小3国語「ありの行列」板書の技術
今回は、「ありの行列」という教材を通して、読んだ感想を書いて、伝え合うという単元です。ここでは、学習の見通しをもつ、文末表現を調べ、筆者の「書き方のひみつ(工夫)」をつかむなどの学習活動を行います。学習の見通しをもつ手がかりとなる板書、文末表現を調べて、書き方の工夫を考える手がかりとなる板書などを紹介します。
監修/京都女子大学附属小学校特命副校長・吉永幸司
執筆/埼玉県公立小学校教諭・櫛引千恵(せせらぎの会)
単元名 読んで感想をもち、つたえ合おう
教材名 「ありの行列」(光村図書 3年)
目次
単元の計画(全8時間)
第一次 教材「ありの行列」を読み、学習の見通しをもつ(2時間)
1 教材「ありの行列」を読み、初発の感想を書く。
文章の「はじめ・中・終わり」の組み立てを予想する。
2 感想を交流して学習課題を作り、学習の見通しをもつ。
第二次 文章の構成や論の進め方を、叙述を基に捉える(4時間)
3 「はじめ」「中」「終わり」の組み立てを確かめる。
接続語や指示語に着目して、「中」の論の進め方を確かめる。
4 ウイルソンの研究の内容を、図や絵、動作化などの方法を使って確かめる。
5 文末表現を調べ、筆者の「書き方のひみつ(工夫)」をつかむ。
6 「ウイルソンの研究の進め方」(実験・観察・研究)、「ありが行列を作る仕組み」について、短くまとめる。

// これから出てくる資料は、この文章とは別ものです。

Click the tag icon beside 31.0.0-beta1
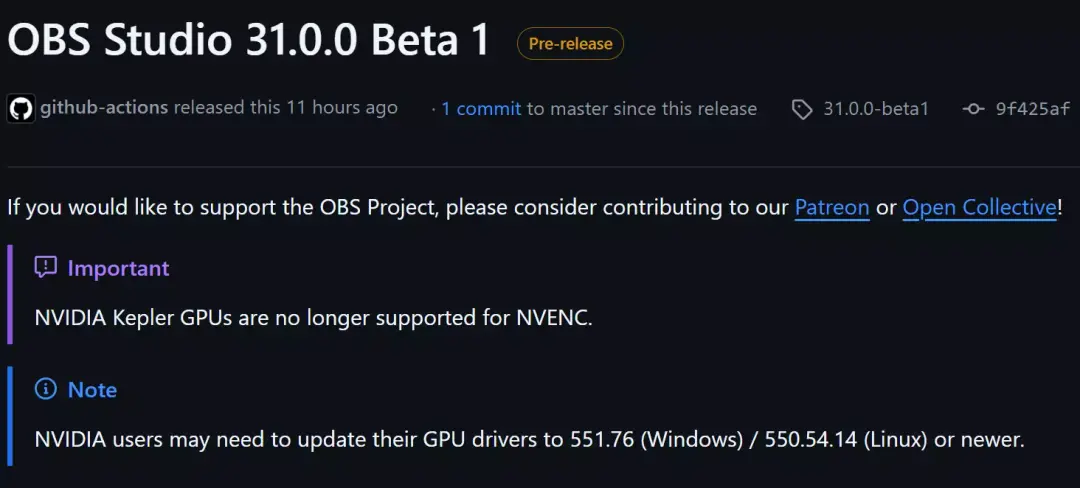 pos(802,109)
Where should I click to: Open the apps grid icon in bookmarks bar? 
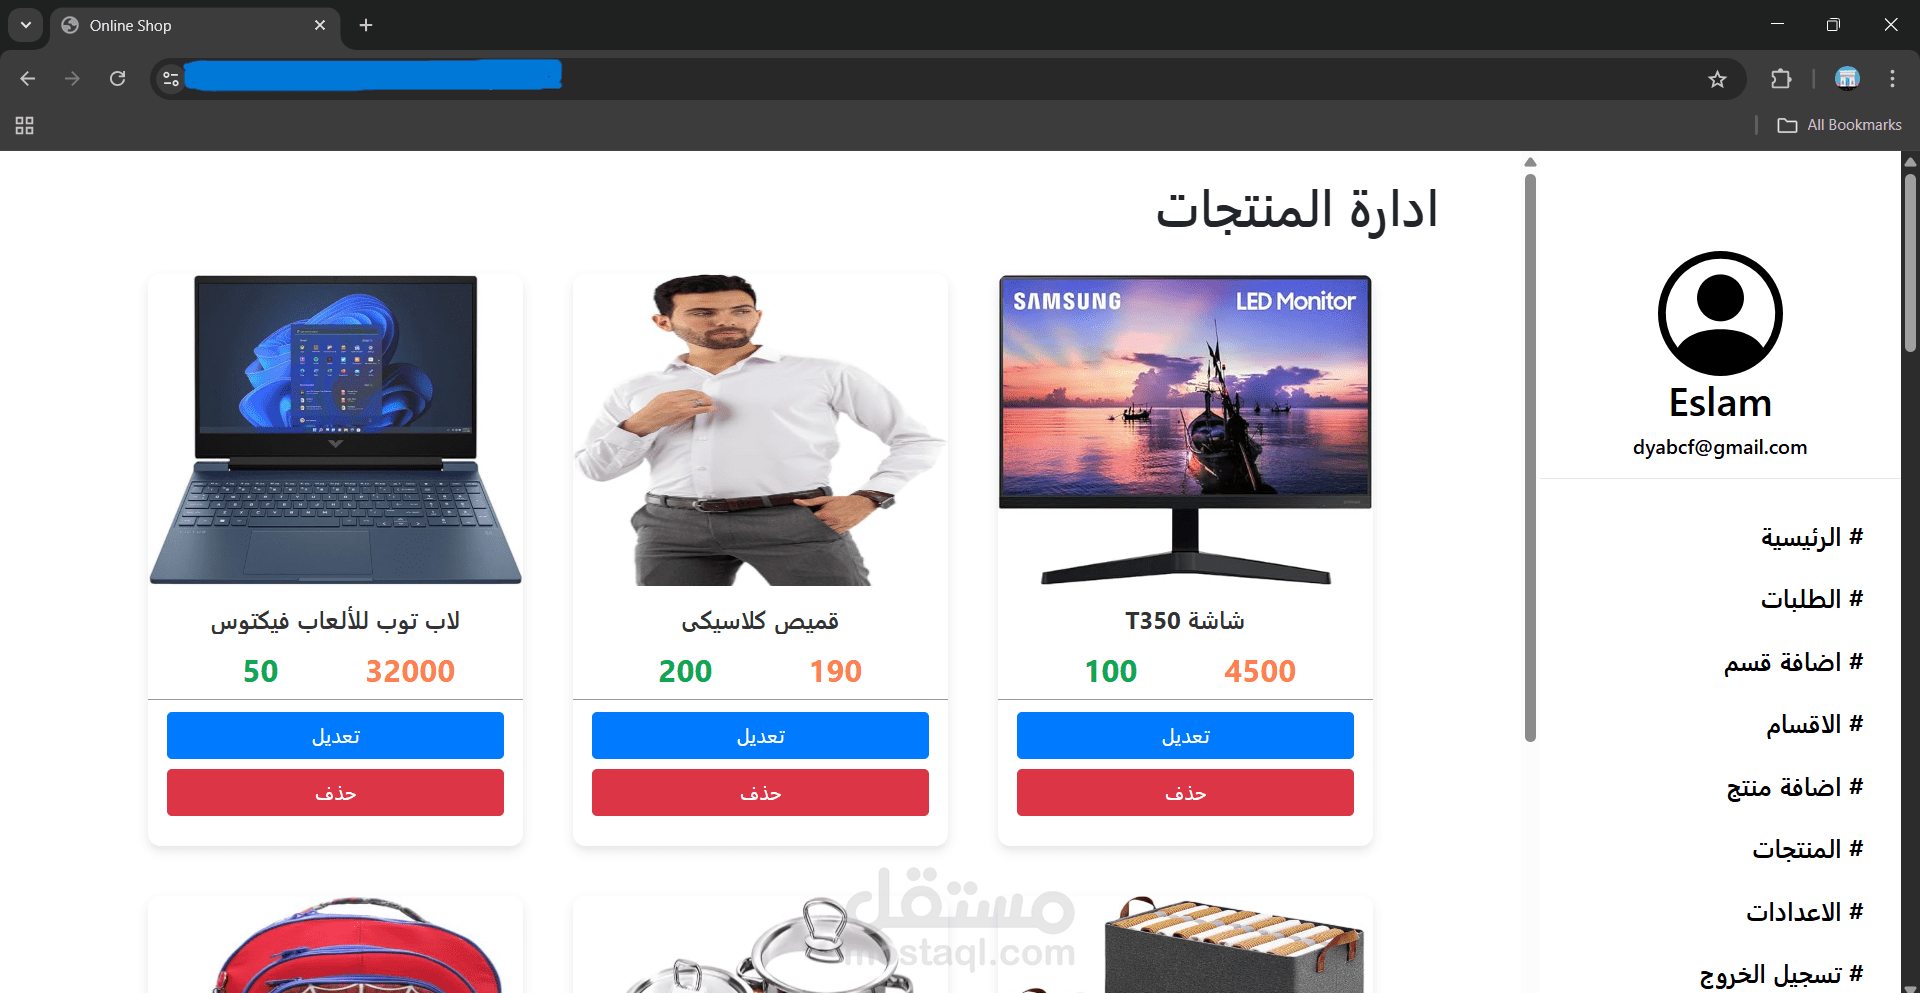[25, 125]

第三次 「ありの行列」を読んだ感想を書いて伝え合い、自分の感想と比べる(2時間)
7 文章を読んで理解したことを基に、感想を書く。
8 感想を伝え合い、自分の感想と比べる。学習の振り返りをする。
板書の基本
〇子供が参加する板書
2時間目の感想交流のときに、子供が、付箋紙に書いた自分の感想を、黒板の表の該当する欄に貼ります。このことにより、自分の感想がどの段落のどの内容かを考えたり、感想を一覧したりすることができ、学習課題や学習計画を立てることに役立ちます。

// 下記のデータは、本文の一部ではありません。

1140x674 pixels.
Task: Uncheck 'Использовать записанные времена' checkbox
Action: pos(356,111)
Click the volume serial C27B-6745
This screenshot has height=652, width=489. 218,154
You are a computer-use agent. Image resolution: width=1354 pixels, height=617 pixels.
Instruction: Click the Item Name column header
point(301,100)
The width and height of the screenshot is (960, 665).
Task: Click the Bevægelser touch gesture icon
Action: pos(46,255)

5時間目には、文末表現を調べる学習を行います。子供に1文ずつ分担し、それぞれ、担当の文の文末について板書します。一度に、多くの文について板書できるので、時間の短縮にもつながります。何より、子供たちの学習への意欲が高まります。
〇文末の表現に着目し、新たな気付きを生む板書
筆者の「書き方のひみつ(工夫)」を見つけるために、文末表現に着目させます。
「~ました。」は赤チョークで、「です。」「ます。」は黄色チョークで色分けし、一覧できるようにします。こうすることで、「~ました。」(過去形)は、「ウイルソンの研究の進め方」の説明をするときに使われていること、「~です。」「~ます。」(現在形)は、「ありが行列を作る仕組み」について説明するときに使われていることがわかります。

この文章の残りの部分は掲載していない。